Emerging Model Organisms

Maize (Zea mays): A Model Organism for Basic and Applied Research in Plant Biology

  1. Michael J. Scanlon1
  1. Department of Plant Biology, Cornell University, Ithaca, NY 14853, USA
  1. 1Corresponding author (mjs298{at}cornell.edu).

INTRODUCTION

Zea mays ssp. mays is one of the world’s most important crop plants, boasting a multibillion dollar annual revenue. In addition to its agronomic importance, maize has been a keystone model organism for basic research for nearly a century. Within the cereals, which include other plant model species such as rice (Oryza sativa), sorghum (Sorghum bicolor), wheat (Triticum spp.), and barley (Hordeum vulgare), maize is the most thoroughly researched genetic system. Several attributes of the maize plant, including a vast collection of mutant stocks, large heterochromatic chromosomes, extensive nucleotide diversity, and genic colinearity within related grasses, have positioned this species as a centerpiece for genetic, cytogenetic, and genomic research.
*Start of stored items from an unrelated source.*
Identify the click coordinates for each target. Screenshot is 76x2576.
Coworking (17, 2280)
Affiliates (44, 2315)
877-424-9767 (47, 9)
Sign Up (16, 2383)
As a model organism, maize is the subject of such far-ranging biological investigations as plant domestication, genome evolution, developmental physiology, epigenetics, pest resistance, heterosis, quantitative inheritance, and comparative genomics. These and other studies will be advanced by the completed sequencing and annotation of the maize gene space, which will be realized during 2009. Here we present an overview of the use of maize as a model system and provide links to several protocols that enable its genetic and genomic analysis.